*** Opening of Given information ***

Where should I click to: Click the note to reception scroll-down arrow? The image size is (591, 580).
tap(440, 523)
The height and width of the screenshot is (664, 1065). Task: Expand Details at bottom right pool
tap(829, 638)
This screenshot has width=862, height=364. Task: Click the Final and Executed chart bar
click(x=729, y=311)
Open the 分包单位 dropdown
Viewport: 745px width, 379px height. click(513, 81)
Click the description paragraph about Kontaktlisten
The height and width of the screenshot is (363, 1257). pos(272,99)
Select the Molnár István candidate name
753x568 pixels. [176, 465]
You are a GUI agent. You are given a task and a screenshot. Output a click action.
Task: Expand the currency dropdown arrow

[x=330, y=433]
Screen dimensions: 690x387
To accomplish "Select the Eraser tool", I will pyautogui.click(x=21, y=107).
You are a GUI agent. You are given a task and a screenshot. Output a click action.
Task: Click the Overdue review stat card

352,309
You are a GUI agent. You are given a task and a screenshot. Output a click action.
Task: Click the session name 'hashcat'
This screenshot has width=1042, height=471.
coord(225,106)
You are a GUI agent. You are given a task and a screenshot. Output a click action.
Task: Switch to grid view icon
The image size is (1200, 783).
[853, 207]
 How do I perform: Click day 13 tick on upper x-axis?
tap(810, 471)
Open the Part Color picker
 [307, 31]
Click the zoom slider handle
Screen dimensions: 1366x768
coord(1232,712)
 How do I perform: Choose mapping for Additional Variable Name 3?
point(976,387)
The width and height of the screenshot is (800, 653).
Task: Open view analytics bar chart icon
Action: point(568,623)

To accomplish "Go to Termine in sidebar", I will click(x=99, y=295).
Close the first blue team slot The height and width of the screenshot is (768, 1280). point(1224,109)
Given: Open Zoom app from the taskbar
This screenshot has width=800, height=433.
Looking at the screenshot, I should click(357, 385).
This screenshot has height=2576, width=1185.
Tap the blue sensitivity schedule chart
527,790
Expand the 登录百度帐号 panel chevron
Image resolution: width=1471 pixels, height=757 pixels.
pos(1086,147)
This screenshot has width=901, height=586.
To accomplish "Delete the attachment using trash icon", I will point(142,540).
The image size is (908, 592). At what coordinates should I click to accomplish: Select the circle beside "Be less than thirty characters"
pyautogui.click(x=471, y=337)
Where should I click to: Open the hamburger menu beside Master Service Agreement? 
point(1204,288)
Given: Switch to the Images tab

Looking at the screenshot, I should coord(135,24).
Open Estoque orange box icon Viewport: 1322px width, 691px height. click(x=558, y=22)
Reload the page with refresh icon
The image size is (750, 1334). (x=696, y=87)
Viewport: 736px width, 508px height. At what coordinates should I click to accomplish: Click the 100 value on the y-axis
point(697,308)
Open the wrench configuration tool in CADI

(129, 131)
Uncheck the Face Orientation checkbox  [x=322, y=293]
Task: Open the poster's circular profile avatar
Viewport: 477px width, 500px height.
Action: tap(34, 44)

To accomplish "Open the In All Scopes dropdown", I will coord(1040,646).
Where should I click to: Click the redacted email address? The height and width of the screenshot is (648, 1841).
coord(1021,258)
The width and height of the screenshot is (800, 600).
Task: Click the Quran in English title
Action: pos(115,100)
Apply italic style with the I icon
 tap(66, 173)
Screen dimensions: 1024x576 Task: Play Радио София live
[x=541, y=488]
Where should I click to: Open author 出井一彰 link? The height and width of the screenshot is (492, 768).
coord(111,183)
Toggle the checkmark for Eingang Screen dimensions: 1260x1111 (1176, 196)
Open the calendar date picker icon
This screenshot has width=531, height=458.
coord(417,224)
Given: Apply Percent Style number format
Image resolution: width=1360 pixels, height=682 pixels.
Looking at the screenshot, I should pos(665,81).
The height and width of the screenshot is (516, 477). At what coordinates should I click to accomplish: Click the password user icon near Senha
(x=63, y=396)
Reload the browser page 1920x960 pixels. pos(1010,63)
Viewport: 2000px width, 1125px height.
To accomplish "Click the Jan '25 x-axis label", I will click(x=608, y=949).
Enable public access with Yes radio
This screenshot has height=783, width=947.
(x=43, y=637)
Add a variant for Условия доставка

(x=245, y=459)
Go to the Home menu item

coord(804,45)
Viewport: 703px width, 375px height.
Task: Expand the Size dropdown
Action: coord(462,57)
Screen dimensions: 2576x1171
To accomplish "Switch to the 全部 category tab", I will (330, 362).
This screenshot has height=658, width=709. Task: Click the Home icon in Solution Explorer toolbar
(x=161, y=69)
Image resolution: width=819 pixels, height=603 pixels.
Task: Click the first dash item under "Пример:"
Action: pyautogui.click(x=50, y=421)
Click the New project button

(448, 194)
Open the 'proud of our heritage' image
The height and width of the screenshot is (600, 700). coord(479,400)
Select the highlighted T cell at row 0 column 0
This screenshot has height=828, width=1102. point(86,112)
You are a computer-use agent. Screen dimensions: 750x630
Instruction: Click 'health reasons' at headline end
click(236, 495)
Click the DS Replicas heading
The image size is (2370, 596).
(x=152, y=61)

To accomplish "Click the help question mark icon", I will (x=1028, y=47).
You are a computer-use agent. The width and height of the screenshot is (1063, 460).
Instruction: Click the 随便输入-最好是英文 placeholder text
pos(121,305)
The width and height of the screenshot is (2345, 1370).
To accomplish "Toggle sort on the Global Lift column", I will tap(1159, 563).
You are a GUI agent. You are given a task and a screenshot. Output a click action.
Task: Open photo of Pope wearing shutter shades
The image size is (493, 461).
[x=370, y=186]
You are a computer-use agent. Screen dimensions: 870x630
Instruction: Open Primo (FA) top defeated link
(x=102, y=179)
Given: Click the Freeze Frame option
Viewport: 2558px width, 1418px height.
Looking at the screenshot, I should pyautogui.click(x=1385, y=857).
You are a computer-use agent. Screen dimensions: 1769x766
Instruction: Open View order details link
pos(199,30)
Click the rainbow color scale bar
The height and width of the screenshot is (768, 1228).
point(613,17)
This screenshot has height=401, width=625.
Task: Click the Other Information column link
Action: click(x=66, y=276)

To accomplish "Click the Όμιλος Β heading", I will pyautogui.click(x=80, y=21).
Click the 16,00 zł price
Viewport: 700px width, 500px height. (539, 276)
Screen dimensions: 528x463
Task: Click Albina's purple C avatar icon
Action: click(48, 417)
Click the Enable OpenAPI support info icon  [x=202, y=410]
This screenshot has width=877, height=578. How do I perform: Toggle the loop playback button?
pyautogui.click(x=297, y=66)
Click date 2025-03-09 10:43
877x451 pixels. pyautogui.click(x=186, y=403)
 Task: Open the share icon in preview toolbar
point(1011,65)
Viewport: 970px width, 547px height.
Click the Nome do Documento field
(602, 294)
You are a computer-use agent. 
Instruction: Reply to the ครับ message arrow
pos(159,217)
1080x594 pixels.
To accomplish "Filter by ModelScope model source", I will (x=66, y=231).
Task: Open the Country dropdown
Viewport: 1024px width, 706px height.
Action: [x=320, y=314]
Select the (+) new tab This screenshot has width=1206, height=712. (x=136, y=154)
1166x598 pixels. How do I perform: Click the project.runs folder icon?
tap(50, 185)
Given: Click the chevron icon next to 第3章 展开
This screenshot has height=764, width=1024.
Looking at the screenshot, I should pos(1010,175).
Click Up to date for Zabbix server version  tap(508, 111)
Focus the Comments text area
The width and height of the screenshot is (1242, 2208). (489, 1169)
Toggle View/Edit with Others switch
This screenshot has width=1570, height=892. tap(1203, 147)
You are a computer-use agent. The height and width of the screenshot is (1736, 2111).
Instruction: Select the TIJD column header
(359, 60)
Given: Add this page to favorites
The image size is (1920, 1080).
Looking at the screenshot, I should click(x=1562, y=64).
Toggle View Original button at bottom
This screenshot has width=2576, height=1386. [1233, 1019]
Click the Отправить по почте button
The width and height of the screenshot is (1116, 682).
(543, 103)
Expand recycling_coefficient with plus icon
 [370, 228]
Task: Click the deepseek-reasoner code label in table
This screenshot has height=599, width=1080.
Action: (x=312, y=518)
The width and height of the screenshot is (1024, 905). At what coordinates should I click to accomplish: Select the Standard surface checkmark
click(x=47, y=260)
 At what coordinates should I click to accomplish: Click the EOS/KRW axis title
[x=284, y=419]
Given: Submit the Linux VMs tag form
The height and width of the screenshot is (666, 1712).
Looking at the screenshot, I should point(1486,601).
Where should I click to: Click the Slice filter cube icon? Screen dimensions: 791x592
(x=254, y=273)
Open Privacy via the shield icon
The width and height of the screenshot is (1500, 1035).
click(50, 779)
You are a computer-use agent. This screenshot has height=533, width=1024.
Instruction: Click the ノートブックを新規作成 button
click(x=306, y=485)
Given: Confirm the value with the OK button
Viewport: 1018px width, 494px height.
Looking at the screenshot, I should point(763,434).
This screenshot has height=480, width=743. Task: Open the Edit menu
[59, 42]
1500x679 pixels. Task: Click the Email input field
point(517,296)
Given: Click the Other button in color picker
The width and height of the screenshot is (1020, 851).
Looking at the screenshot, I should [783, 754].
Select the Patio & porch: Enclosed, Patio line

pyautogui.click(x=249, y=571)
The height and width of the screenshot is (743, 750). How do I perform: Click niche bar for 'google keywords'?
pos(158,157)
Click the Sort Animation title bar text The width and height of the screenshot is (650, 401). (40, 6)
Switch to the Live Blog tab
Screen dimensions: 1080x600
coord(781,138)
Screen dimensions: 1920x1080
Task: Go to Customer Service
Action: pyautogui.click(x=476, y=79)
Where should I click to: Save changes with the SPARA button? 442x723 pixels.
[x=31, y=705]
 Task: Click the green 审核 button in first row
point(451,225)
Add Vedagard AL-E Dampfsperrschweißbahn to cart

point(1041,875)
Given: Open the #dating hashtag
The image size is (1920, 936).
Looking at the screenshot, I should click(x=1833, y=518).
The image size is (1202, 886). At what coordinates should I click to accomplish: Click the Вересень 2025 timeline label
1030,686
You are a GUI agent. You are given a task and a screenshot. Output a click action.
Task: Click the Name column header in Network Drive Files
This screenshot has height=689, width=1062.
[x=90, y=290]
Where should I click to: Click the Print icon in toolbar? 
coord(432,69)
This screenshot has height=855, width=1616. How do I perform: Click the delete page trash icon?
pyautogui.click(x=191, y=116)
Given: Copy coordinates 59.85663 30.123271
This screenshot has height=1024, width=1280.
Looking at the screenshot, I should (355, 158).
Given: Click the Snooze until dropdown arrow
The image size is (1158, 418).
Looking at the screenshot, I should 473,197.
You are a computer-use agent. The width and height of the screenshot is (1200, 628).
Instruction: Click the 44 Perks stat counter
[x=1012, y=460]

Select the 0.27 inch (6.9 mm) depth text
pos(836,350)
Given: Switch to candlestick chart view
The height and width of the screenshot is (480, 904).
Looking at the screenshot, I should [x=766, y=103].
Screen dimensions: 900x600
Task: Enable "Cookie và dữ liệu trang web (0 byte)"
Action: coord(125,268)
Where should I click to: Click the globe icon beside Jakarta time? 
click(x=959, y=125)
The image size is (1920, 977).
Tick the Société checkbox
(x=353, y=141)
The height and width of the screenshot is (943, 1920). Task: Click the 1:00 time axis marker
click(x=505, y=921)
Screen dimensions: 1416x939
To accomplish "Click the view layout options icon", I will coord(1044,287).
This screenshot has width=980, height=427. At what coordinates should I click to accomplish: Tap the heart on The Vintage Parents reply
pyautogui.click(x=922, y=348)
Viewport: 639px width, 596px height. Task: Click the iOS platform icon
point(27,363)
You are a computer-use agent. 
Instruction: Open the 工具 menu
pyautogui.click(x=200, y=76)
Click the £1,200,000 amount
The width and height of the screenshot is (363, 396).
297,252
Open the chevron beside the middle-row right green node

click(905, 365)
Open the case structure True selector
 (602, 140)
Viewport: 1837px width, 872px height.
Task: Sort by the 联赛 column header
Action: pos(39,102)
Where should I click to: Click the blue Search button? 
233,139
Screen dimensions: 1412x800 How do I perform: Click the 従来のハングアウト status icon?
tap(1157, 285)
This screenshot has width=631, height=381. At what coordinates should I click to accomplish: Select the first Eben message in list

*** Close of Given information ***

→ **Your task**: Look above and return each line of the records exactly, from the very first through the line with "This screenshot has height=2576, width=1185.", both included.

→ **Written solution**:
Where should I click to: Click the note to reception scroll-down arrow? The image size is (591, 580).
tap(440, 523)
The height and width of the screenshot is (664, 1065). Task: Expand Details at bottom right pool
tap(829, 638)
This screenshot has width=862, height=364. Task: Click the Final and Executed chart bar
click(x=729, y=311)
Open the 分包单位 dropdown
Viewport: 745px width, 379px height. click(513, 81)
Click the description paragraph about Kontaktlisten
The height and width of the screenshot is (363, 1257). pos(272,99)
Select the Molnár István candidate name
753x568 pixels. [176, 465]
You are a GUI agent. You are given a task and a screenshot. Output a click action.
Task: Expand the currency dropdown arrow

[x=330, y=433]
Screen dimensions: 690x387
To accomplish "Select the Eraser tool", I will pyautogui.click(x=21, y=107).
You are a GUI agent. You are given a task and a screenshot. Output a click action.
Task: Click the Overdue review stat card

352,309
You are a GUI agent. You are given a task and a screenshot. Output a click action.
Task: Click the session name 'hashcat'
This screenshot has width=1042, height=471.
coord(225,106)
You are a GUI agent. You are given a task and a screenshot. Output a click action.
Task: Switch to grid view icon
The image size is (1200, 783).
[853, 207]
 How do I perform: Click day 13 tick on upper x-axis?
tap(810, 471)
Open the Part Color picker
 [307, 31]
Click the zoom slider handle
Screen dimensions: 1366x768
coord(1232,712)
 How do I perform: Choose mapping for Additional Variable Name 3?
point(976,387)
The width and height of the screenshot is (800, 653).
Task: Open view analytics bar chart icon
Action: point(568,623)

To accomplish "Go to Termine in sidebar", I will click(x=99, y=295).
Close the first blue team slot The height and width of the screenshot is (768, 1280). point(1224,109)
Given: Open Zoom app from the taskbar
This screenshot has width=800, height=433.
Looking at the screenshot, I should click(357, 385).
This screenshot has height=2576, width=1185.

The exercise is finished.